Understand that online dating is a numbers game. You won't feel comfortable with most people. Accept the fact that you'll need to go on many quick first dates before you fine someone worthy of dating.
Create a time limit for your first dates before you meet someone. Let your date know that you'd love to meet them but only have 15 minutes. If your first date goes well, you can change your mind and spend more time with them. If you don't like your date, you have a good reason to leave in ten or fifteen minutes.
Ask your date open ended questions like what they like to do for fun, their online dating experiences, or whatever that comes to mind. Keep them busy talking if possible because you probably don't want to give away any personal information about yourself.
If you're woman and don't feel safe, even though you're in a public place, mention that you'll be meeting your close friend 'Bruce' or 'Boris' or 'Chuck', ... in a few minutes and that's why you only have ten minutes for your first date. If you want to be really dramatic you can say things like, 'yes, I love Bruce a lot, but I wish he wasn't so protective and jealous. ... I know how to take care of myself. ...' or 'yes, I love Boris a lot but I wish he didn't have such a violent temper. When he sees me with another man, he just goes nuts! ... In fact he just got out of jail for assault ... All his friends are on the wild side too. ... In fact would it be ok if we end date a little early? I'm kind of worried he might see me here with you and I don't want to cause a big scene.'
If a guy starts talking about sex and you're not interested, look at him straight in the eyes and glare at him! Don't get angry, but firmly state that sex is not appropriate conversation for a first date. Then change the subject quickly. Ask a question to get your date talking about something else.
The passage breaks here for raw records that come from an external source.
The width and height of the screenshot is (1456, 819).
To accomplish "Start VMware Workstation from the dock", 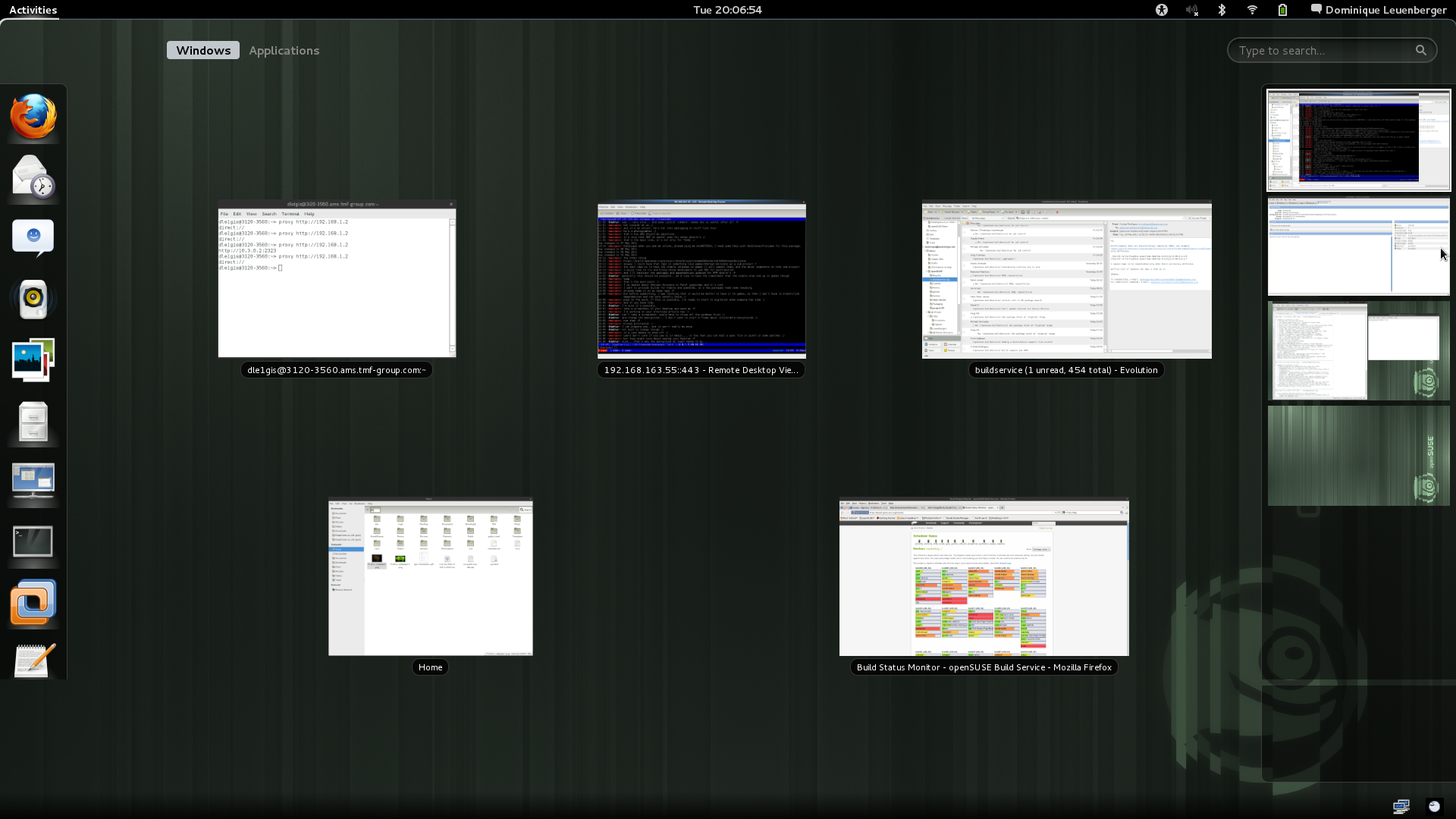I will pyautogui.click(x=33, y=603).
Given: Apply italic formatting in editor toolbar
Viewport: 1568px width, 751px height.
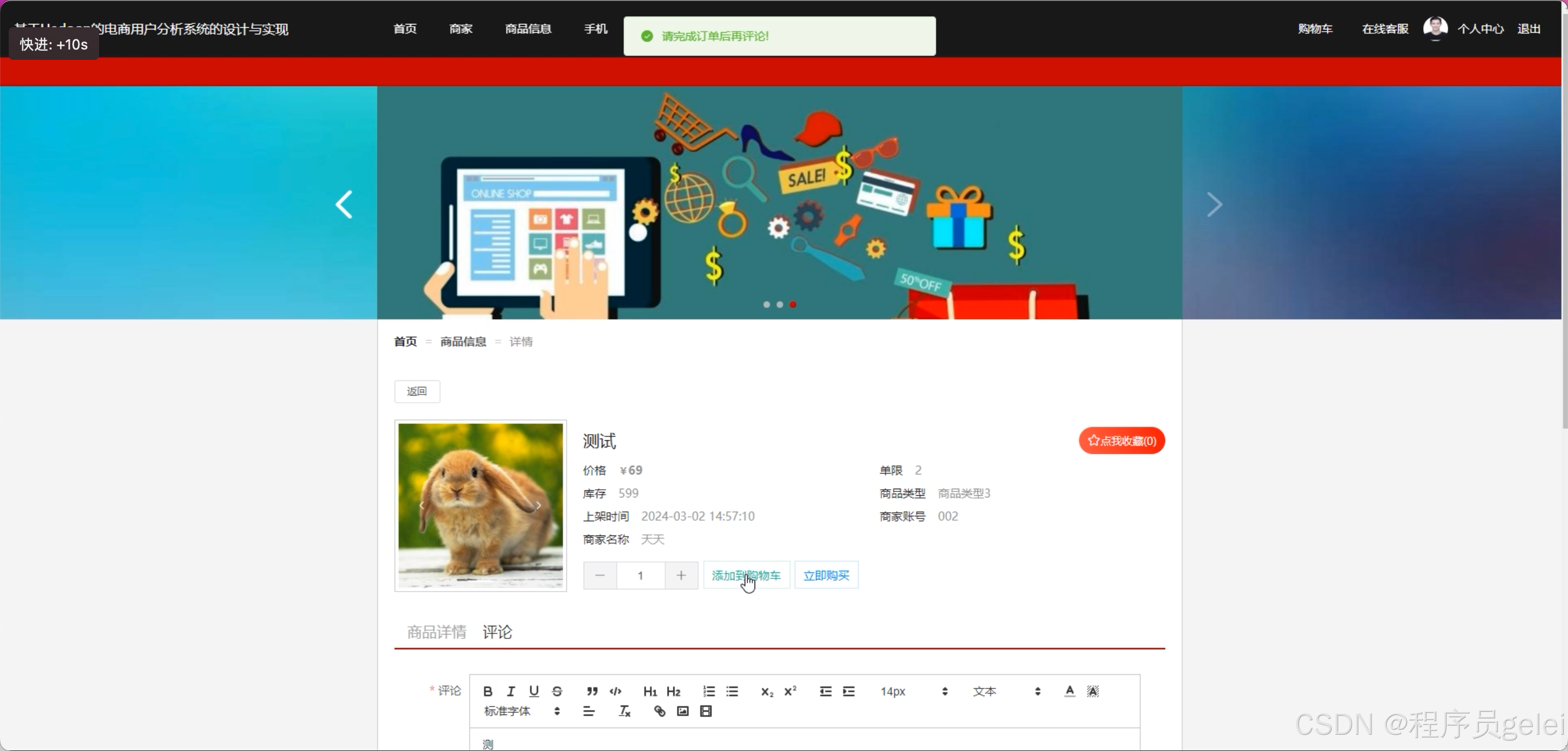Looking at the screenshot, I should point(511,691).
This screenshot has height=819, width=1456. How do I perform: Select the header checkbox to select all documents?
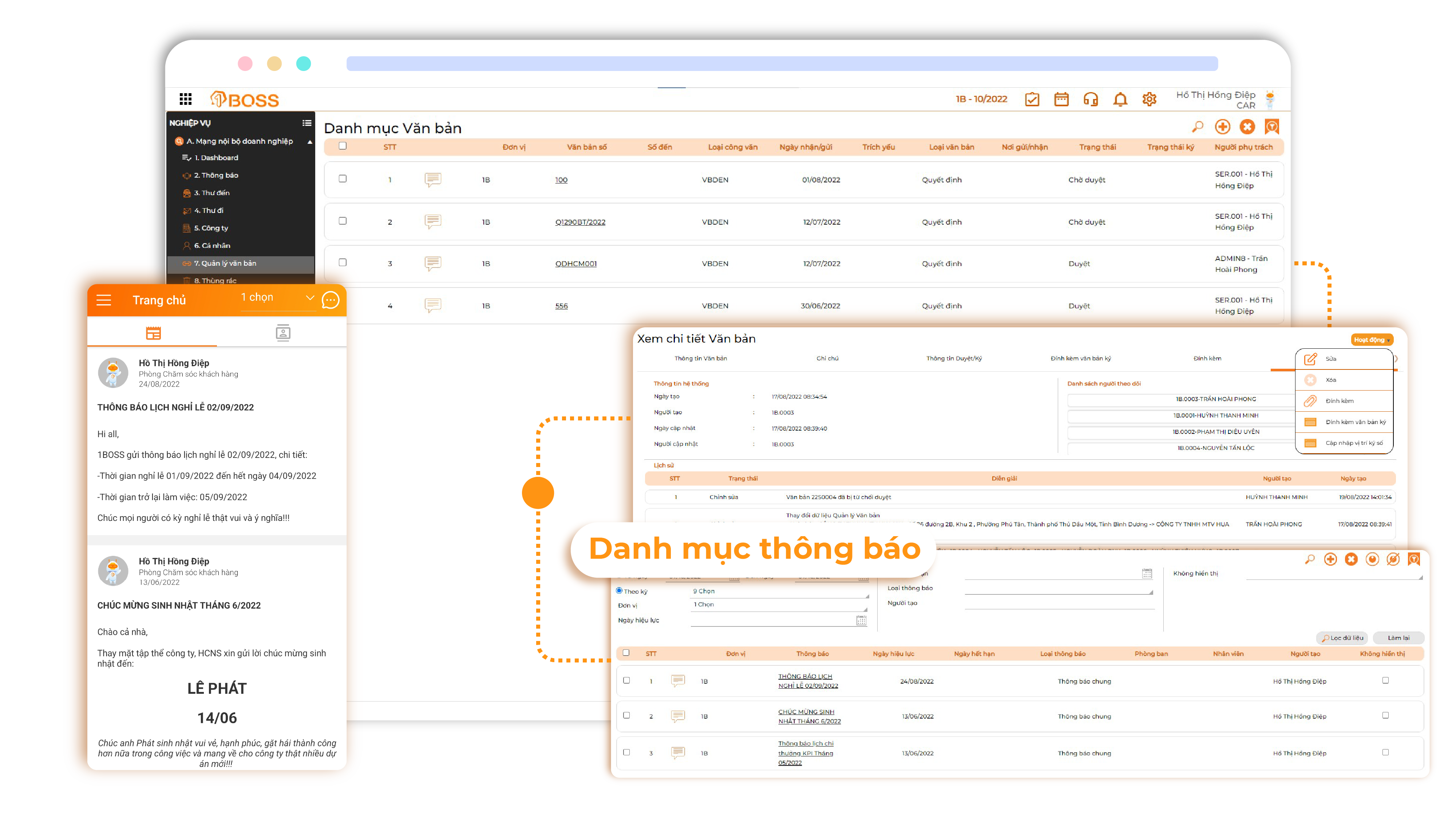coord(343,146)
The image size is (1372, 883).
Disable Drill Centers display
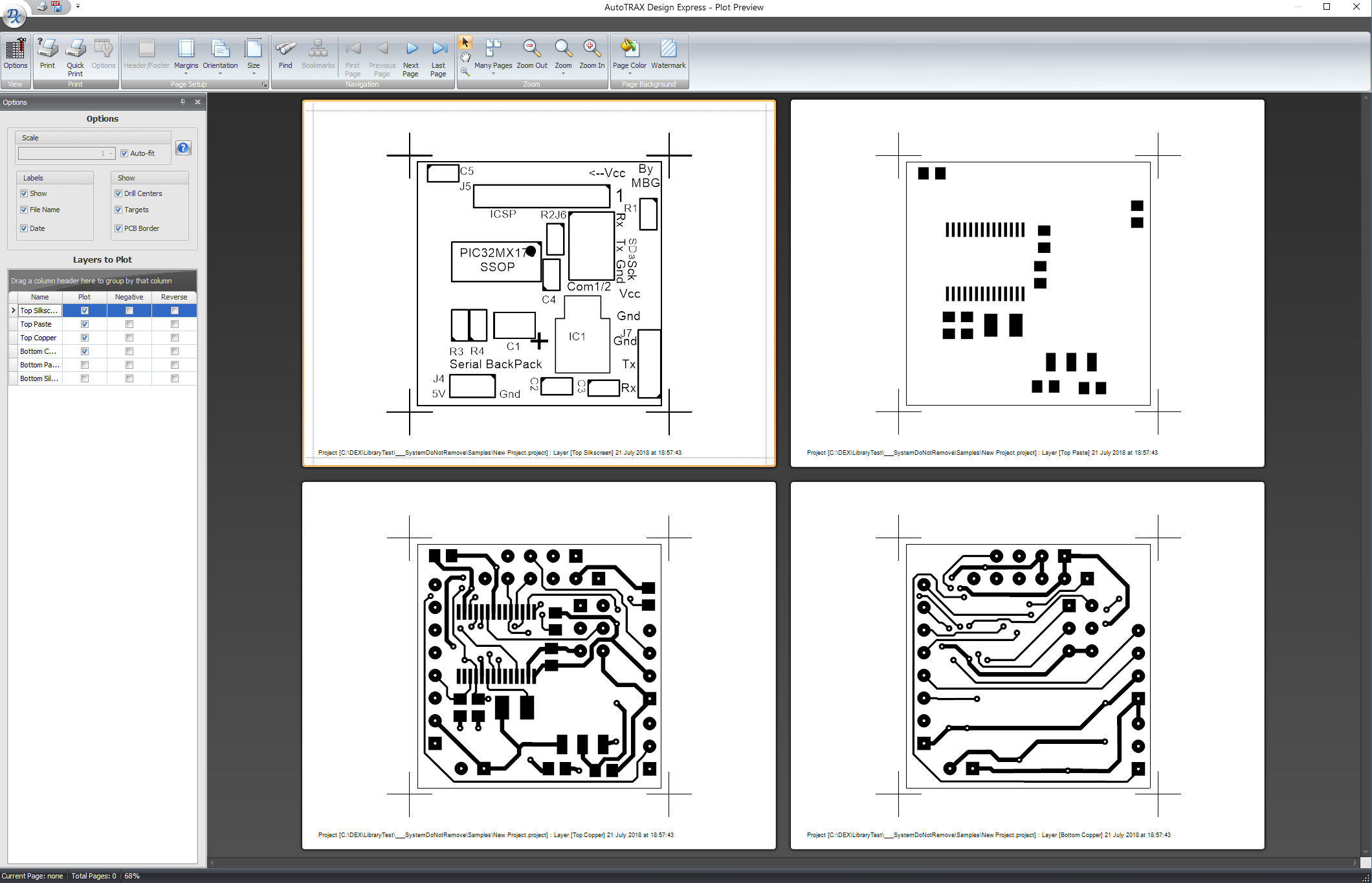(118, 193)
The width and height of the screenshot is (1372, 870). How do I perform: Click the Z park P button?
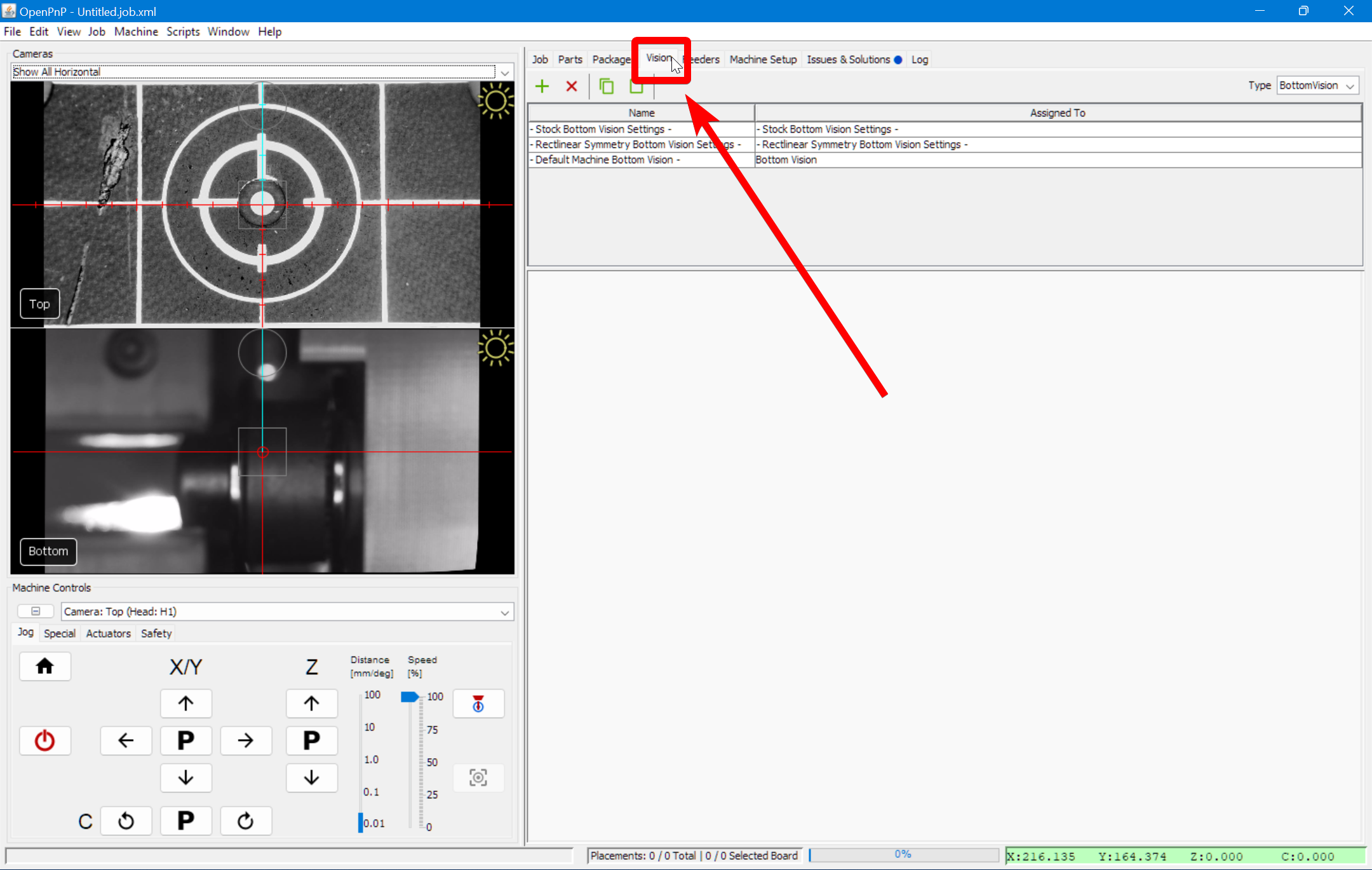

Make sure you're not being followed after your date. Look over your shoulder if you're walking and if you're driving look in your rear view mirror. If you are being followed, go to a very busy public place until you lose your stalker. If you ever feel you're in danger call 911 and wait for the police to arrive.
Understand that exchanging several emails before meeting someone, is not the cure for bad first dates. You will have negative experiences no matter how long you wait before meeting someone for the first time. You might as well meet people right away, instead of wasting your time online with people who are totally not right for you! All you can do is meet in busy public places and keep your first dates short.
Understand that the words 'terrible' and 'bad' are merely judgements you've created. So by eliminating our judgements, finding something good in every person, and accepting people just the way they are, our experiences become more positive. That doesn't mean we need to like everyone we meet or spend a lot of time with them. It all means is that if we accept people who are different from us and refuse to label events as 'bad' or 'awful' or 'terrible', ... our energy level kicks up a knotch and we feel a little better about each event in our lives.
Often we'll meet someone and within seconds we'll decide we don't feel comfortable with them or we don't like them but we're often not sure why. These feelings are normal and usually pretty reliable. Trust them and end your date as soon as possible.